With regard to the supposed hormonal role of strigolactones in primitive plants, Delaux et al. indeed show that the synthetic strigolactone GR24 stimulates rhizoid growth not only in the moss P. patens and the liverwort Marchantia sp., but also in the Charales species C. corallina (Fig. 1). Since hormones need to be perceived, it is perhaps not surprising that specifically in the Charales the first sign of the conservation of the putative strigolactone downstream signalling gene D14-like is observed. Strikingly, D14 is only found to be highly conserved later during evolution in Gymnosperms and Angiosperms.

Data for review:

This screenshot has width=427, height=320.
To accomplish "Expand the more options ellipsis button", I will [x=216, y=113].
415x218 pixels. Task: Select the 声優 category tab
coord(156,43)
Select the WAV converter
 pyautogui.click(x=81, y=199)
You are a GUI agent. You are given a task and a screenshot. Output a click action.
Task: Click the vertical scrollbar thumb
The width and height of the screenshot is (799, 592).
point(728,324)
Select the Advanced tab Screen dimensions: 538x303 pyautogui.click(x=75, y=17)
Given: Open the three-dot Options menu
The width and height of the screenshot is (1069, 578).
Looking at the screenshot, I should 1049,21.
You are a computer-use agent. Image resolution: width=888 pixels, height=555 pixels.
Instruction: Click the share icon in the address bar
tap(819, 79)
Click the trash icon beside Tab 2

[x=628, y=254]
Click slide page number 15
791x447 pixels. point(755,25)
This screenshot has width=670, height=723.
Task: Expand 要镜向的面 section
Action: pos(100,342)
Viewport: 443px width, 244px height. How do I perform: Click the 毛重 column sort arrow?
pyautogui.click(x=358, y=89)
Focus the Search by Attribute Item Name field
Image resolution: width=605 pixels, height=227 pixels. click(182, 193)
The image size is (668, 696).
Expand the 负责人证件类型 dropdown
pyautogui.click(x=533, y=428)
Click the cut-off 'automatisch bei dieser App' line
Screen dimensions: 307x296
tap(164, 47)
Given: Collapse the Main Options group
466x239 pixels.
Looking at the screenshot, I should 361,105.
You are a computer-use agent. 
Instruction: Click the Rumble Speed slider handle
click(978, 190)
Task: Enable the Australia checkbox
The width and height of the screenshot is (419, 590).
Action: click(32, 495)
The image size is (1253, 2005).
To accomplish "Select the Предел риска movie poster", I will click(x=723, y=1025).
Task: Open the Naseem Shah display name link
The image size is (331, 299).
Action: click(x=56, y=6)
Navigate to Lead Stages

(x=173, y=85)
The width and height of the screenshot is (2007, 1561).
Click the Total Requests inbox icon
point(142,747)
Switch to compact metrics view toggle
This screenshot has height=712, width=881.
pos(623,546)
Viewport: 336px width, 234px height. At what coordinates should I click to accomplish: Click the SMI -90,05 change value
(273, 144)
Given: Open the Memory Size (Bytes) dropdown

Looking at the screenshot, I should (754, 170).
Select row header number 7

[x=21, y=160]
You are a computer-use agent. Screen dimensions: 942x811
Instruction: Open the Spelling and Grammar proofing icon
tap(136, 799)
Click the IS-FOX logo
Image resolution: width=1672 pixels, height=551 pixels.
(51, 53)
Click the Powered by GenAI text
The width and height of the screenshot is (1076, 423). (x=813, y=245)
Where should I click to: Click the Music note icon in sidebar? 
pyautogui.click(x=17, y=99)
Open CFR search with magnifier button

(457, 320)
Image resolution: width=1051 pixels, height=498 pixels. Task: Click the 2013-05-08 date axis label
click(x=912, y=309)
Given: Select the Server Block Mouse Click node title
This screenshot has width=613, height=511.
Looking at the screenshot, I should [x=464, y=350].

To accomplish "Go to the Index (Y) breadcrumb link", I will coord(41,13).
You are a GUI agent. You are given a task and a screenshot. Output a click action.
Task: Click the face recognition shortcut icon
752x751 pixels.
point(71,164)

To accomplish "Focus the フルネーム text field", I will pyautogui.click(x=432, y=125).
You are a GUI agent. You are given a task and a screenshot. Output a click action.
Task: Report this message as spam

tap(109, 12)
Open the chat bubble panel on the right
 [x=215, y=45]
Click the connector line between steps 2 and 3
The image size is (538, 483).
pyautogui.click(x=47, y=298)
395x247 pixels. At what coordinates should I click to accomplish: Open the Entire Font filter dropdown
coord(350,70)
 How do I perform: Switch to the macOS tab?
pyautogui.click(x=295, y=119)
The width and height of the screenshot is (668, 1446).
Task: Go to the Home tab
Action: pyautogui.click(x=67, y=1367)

Work instruction A: Summarize the passage on strigolactones in early plants in two sentences.
Work instruction B: Resume the passage on strigolactones in early plants, starting after its last sentence.
The listing is drawn from a different source than the passage.

Answer area A: Delaux et al. show that the synthetic strigolactone GR24 stimulates rhizoid growth in the moss P. patens, the liverwort Marchantia sp., and the Charales species C. corallina. The first sign of conservation of the putative strigolactone downstream signalling gene D14-like is seen in the Charales, while D14 itself is highly conserved only later in evolution, in Gymnosperms and Angiosperms.

Answer area B:
What could have been the evolutionary driving force for this morphological effect in these fresh water algae? It has been hypothesized that the Charophytes gradually shifted towards moist terrestrial habitats (Becker & Marin, 2009). This environmental change may have formed the selective pressure that led to rhizoid development, which provided anchorage and the possibility to take up water and nutrients. Finally, from a physiological viewpoint, stimulation of rhizoid elongation perfectly fits within the current known strigolactone effects such as stimulation of protonema expansion in moss (Proust et al., 2011), root hair elongation in angiosperms (Kapulnik et al., 2011) and induction of hyphal growth and branching in AM fungi (Besserer et al., 2006), and thus seems to bring plants and AM fungi closer together. However, if strigolactone signalling evolved first when plants started to colonize gradually drier habitats, strigolactone signalling in AM fungi must have evolved independently. It will be of major interest to see if this is indeed the case and what then are the differences and/or similarities between plants and AM fungi in strigolactone downstream signalling.